With solar panels, you can generate enough energy to provide electricity to your home and, sometimes, more than you can use or store. When that happens, you can sell that excess electricity to the utility company to distribute elsewhere along the power grid. That process is known as net metering.

How does net metering work?

In states that offer net metering (check here to see if your state qualifies), you can sell your excess solar energy back to your utility company in exchange for credits that offset the cost of your energy usage. You may generate excess solar power when it is clear and sunny out, but see less energy than is necessary to power your home when it is cloudy or rainy. By selling your excess energy back to the utility grid, you'll be able to use the credit to cover the cost for any electricity you need to use. You end up paying only for the "net" energy, or the difference between how much you sold and actually used.

The types of net metering

There are three different models of net metering, and which one is available to you may depend on your state and your utility provider.

Net metering

Net metering is the most common arrangement, and works by selling any surplus power generated by your solar panels to the utility operator in exchange for credits, which offset any electricity you may need to use from the grid. The credit is applied at the retail rate, which means the rate that you pay for electricity. Only one meter is required to track this, though your meter may need to be upgraded when you go solar.

Buy all/sell all

The buy all/sell all model works by selling 100% of the energy that your solar panels generate to the utility company. It is sold at wholesale price, which is cheaper for the purchases. In exchange, you get 100% of your home's energy from the utility company, which you pay the retail rate to use. This requires two separate meters, and you will pay the difference -- if any -- between the amount generated and the amount consumed. It's important to note that under this model, you do not directly consume any of the energy your solar panels generate.

Net billing

Much like net metering, the net billing model allows you to use the electricity generated by your solar panels and sell the excess to the utility company at retail price. Unlike the net metering model, though, you cannot bank credits for future billing cycles. This arrangement is more common for commercial situations than residential ones. 
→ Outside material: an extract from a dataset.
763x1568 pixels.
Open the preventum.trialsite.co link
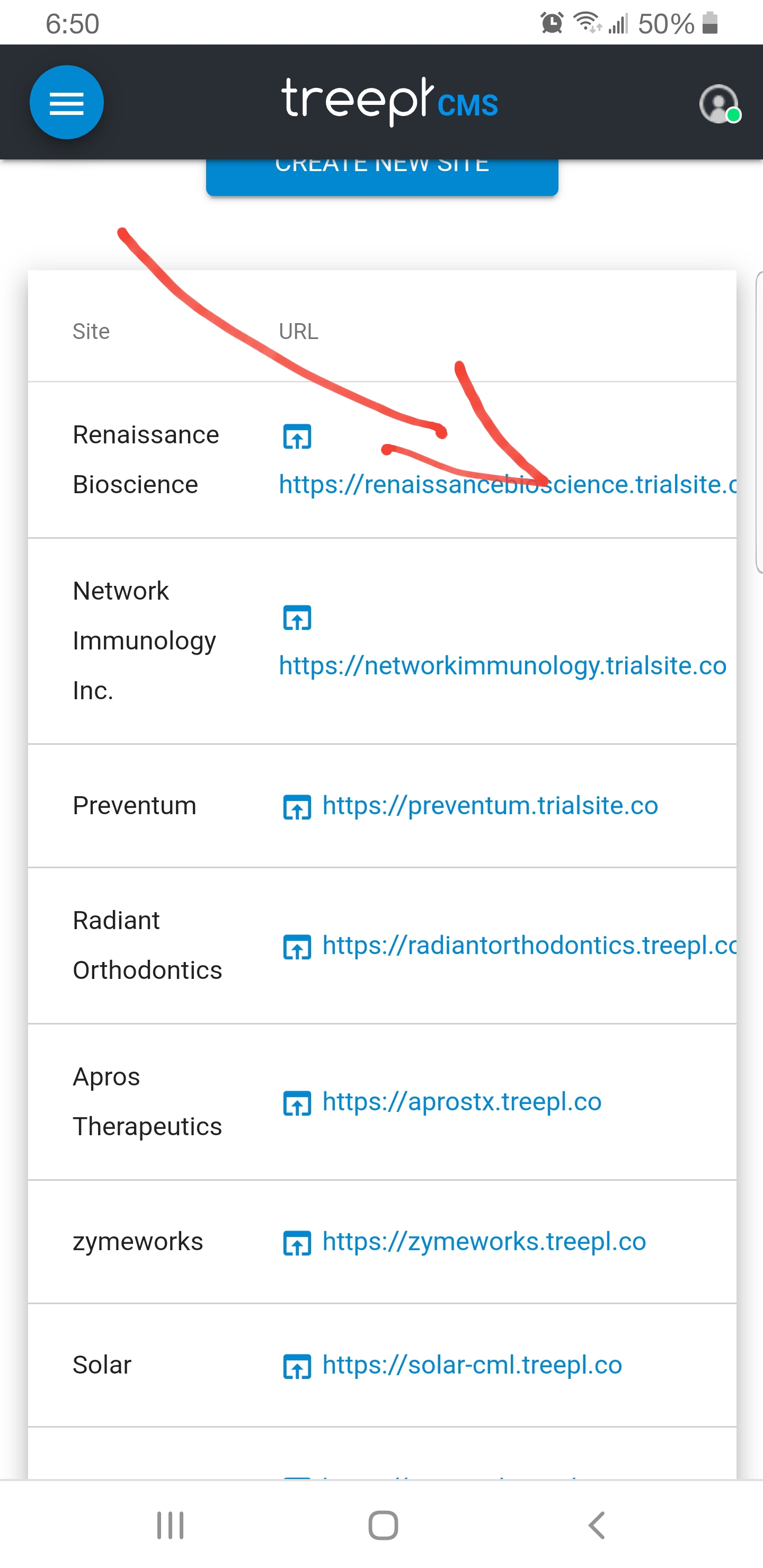pyautogui.click(x=490, y=805)
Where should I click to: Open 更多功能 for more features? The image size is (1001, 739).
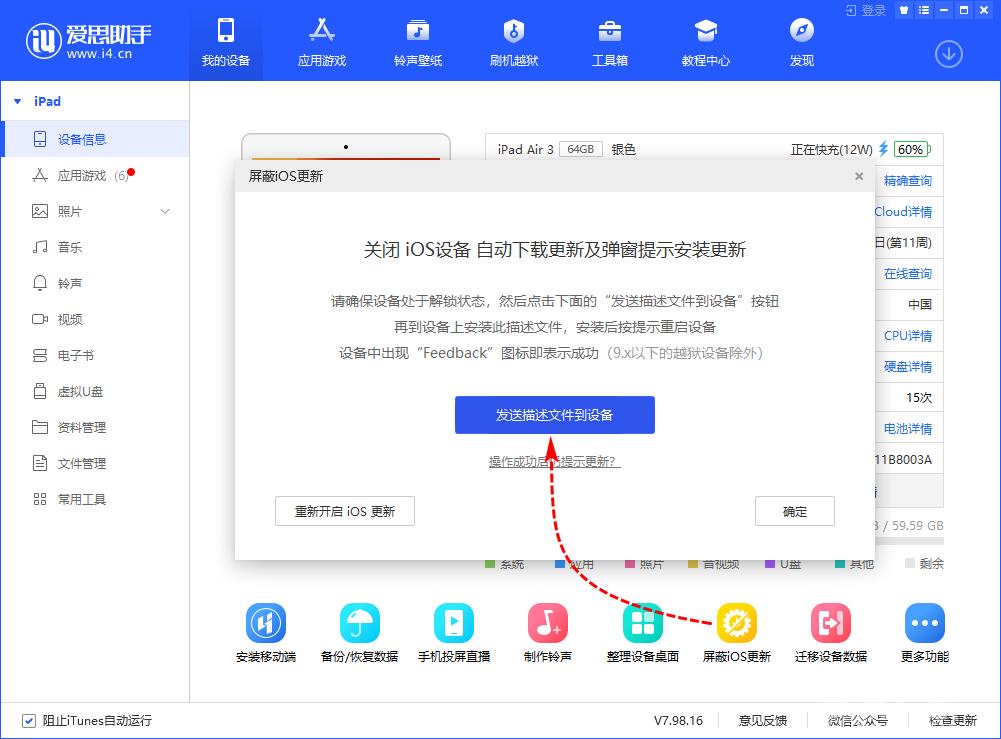pos(923,630)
Advertiser Disclosure : CNET's corporate partner, SaveOnEnergy, can help you find the right energy fit for your home. The SaveOnEnergy marketplace helps you search, compare, sign up and save on the right energy fit for your home — all for free. If you're interested in solar, answer a few questions to get an exact price quote from our solar advisors. 
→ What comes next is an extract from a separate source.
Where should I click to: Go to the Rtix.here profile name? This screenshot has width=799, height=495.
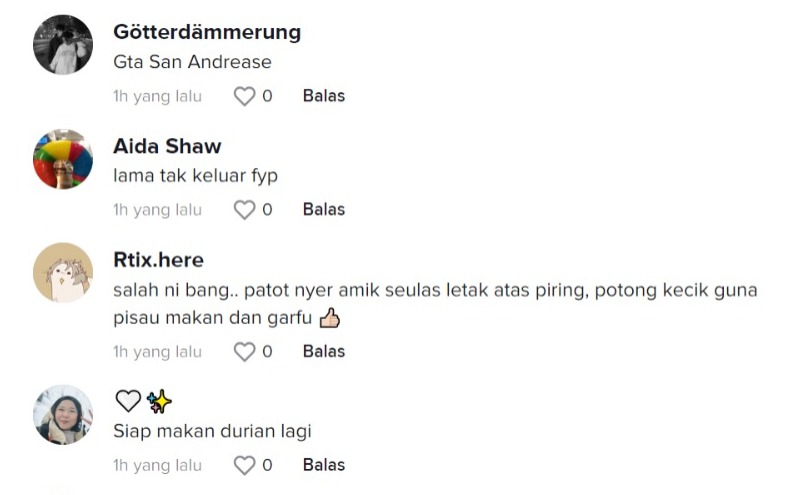coord(158,260)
What to consider when it comes to net metering types

In some cases you won't have a choice when it comes to the type of net energy metering arrangement, as utility companies may only offer one option. However, if you can choose, you'll want to keep in mind a couple things.

Net metering is the most common option for a reason: it's the simplest to understand. You get credits for energy sold and those credits are at retail price, meaning they are paid at the same rate that you pay for your electricity. That makes the math simple.
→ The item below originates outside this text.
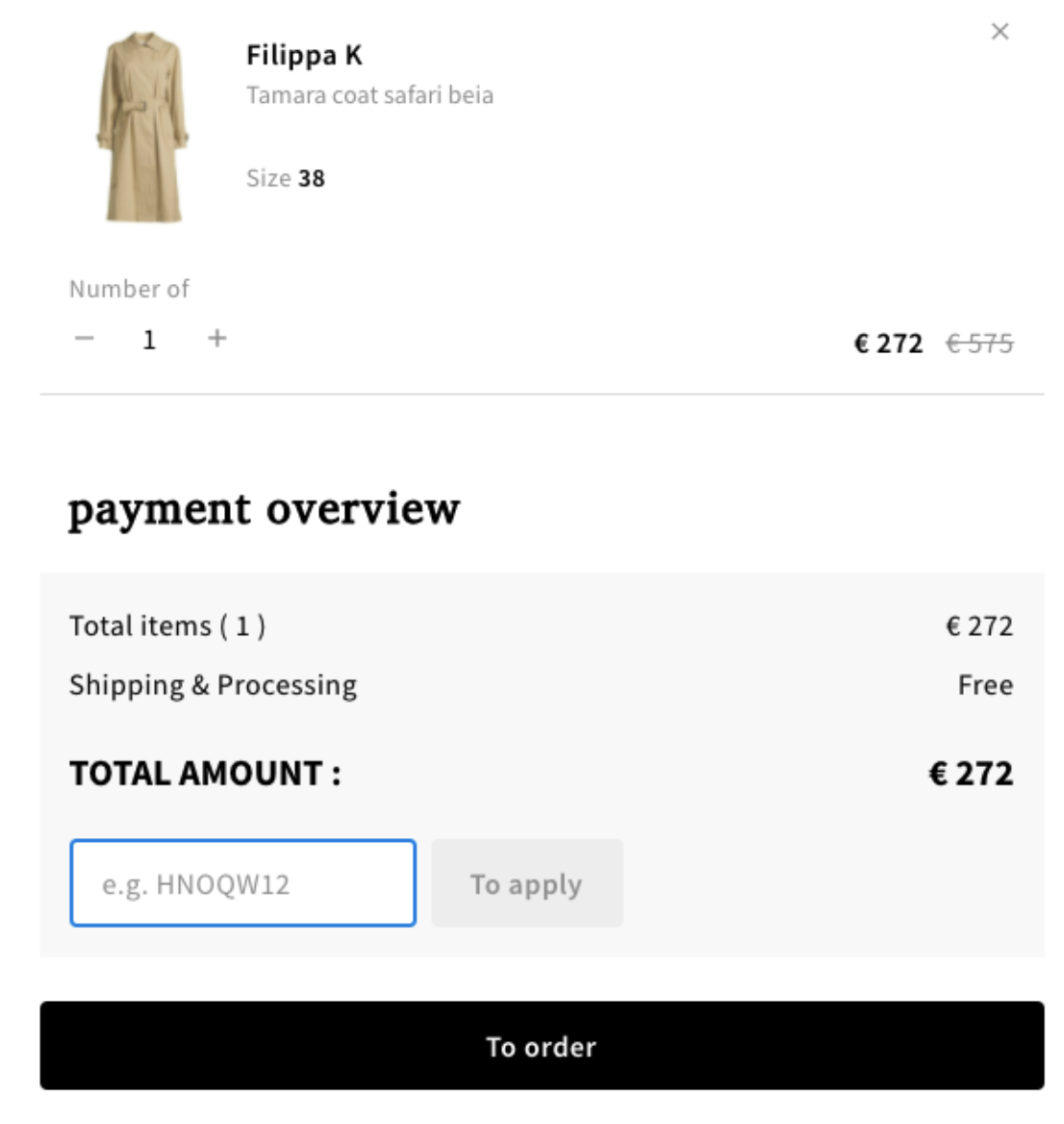Screen dimensions: 1064x1124
Task: Click the TOTAL AMOUNT label
Action: click(x=205, y=774)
However, that doesn't mean it's the best deal available to you. If you're in a situation where you expect to generate a lot of electricity -- a region where it is sunny most of the time and there isn't much rain or cloud cover to interfere with your panels -- a buy all/sell all option may work better. While you'll be selling at a wholesale rate, meaning it is a lower rate for you since you are acting as a provider, you'll also be selling much more than you otherwise would. All of your solar power generation will be monetized, as opposed to just the excess.

You should also keep in mind other fees associated with net metering. For instance, you may have to pay a connection fee. This is a monthly expense that you pay for connecting to the utility company's grid. It typically isn't much, between $10-20 per month, but it is an expense to keep in mind.

No matter what arrangement ends up working best for you, net energy metering a great way to get the most out of your solar panels. Not only does it allow you to power your own house or pay for your full electricity use, but it also allows you to monetize your energy generation and let others make use of it.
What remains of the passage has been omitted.